### YOUR OBJECTIVE
Count how many of the lines below contain the word "what", matching case exactly, and reply with the number alone.

### DATA FOR THIS EXERCISE
------------------------------------

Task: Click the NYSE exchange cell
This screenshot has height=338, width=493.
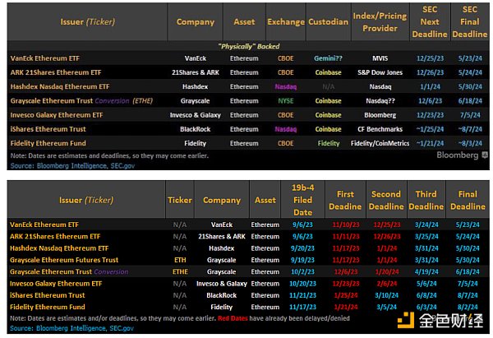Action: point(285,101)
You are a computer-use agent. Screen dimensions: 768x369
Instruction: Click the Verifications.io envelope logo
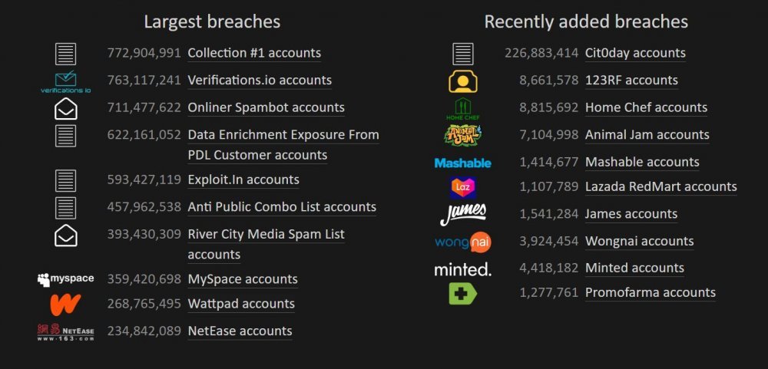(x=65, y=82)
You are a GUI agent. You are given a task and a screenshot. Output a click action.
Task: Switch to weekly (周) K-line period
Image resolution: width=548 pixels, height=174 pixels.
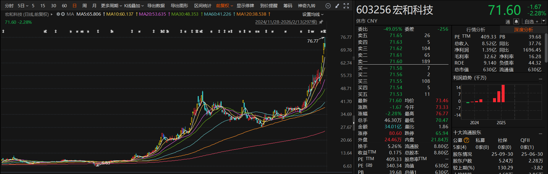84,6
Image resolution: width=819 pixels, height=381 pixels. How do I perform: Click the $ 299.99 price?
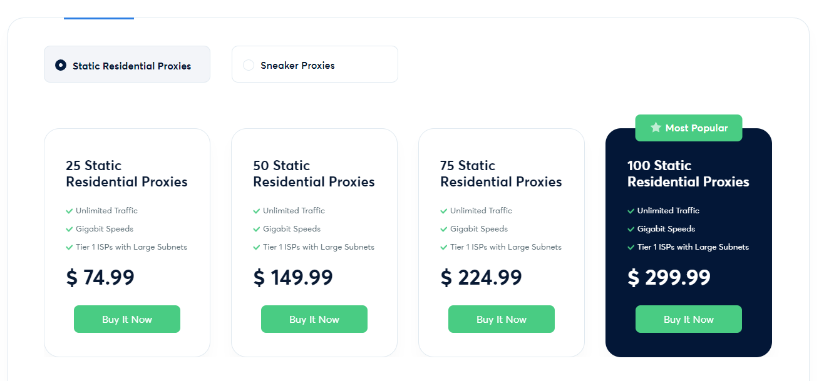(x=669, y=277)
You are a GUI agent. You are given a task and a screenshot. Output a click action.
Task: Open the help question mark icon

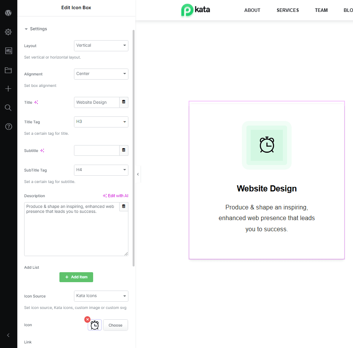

------------------------------------

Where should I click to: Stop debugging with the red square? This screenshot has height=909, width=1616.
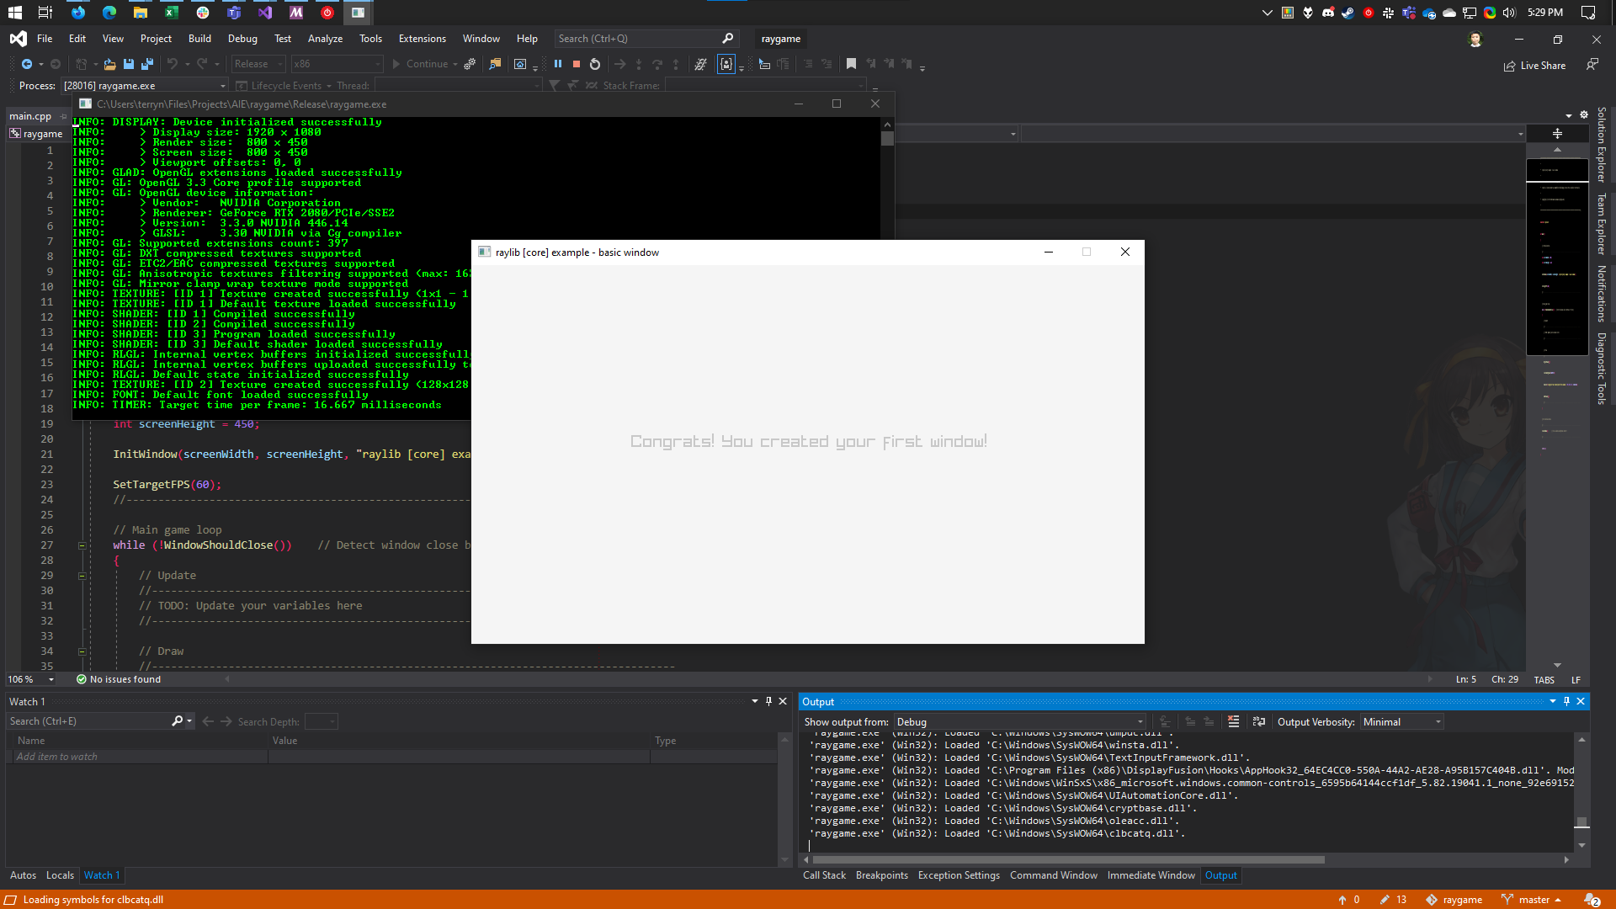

------------------------------------

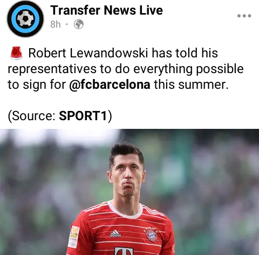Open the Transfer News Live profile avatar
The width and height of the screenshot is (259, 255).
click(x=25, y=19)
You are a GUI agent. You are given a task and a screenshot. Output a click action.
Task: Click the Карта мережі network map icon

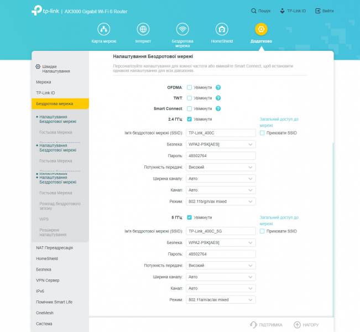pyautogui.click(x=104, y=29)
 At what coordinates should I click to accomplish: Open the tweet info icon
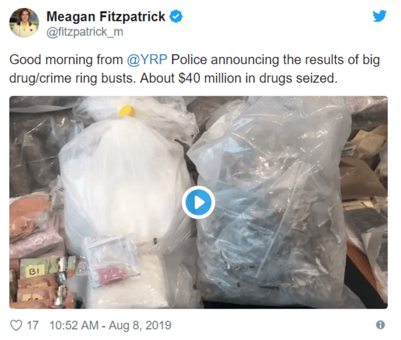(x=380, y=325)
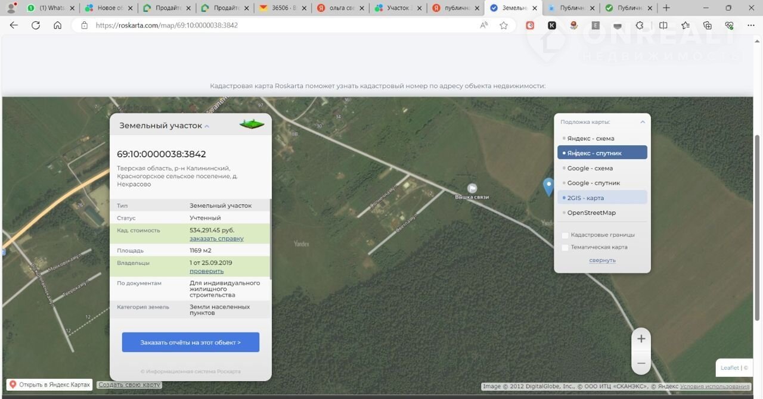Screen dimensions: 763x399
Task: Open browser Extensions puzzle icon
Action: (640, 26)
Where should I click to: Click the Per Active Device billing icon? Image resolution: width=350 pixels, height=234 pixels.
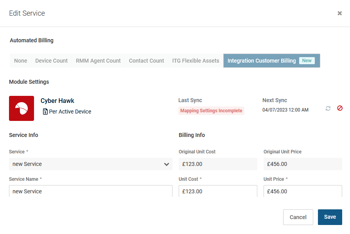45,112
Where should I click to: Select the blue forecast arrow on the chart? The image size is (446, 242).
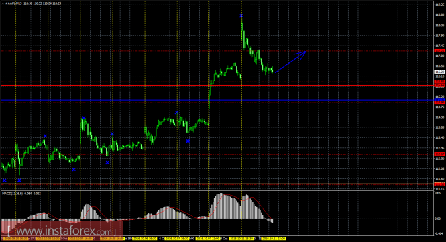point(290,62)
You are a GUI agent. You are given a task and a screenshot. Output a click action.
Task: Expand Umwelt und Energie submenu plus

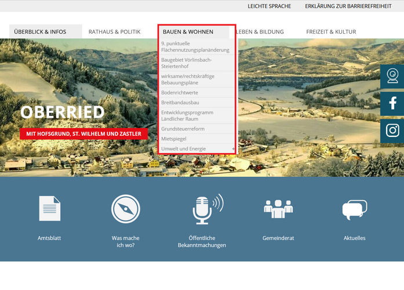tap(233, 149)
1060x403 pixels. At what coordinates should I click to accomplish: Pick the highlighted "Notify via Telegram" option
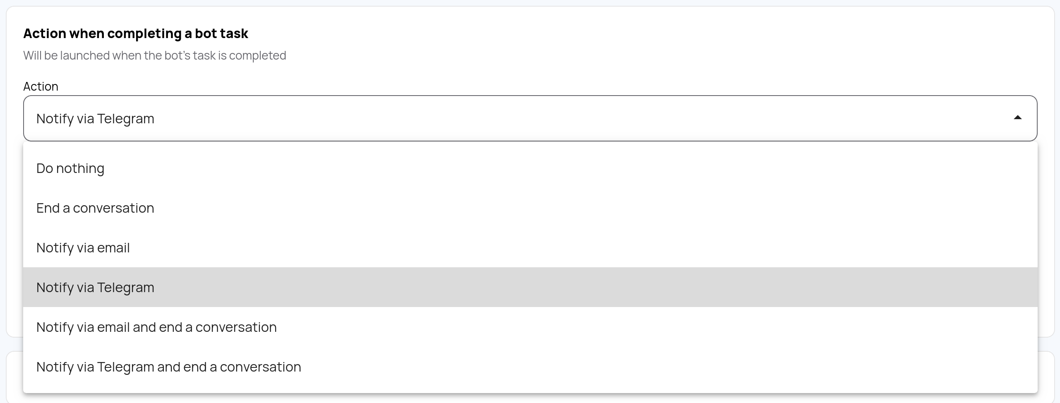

------------------------------------

### WRITTEN ANSWER
2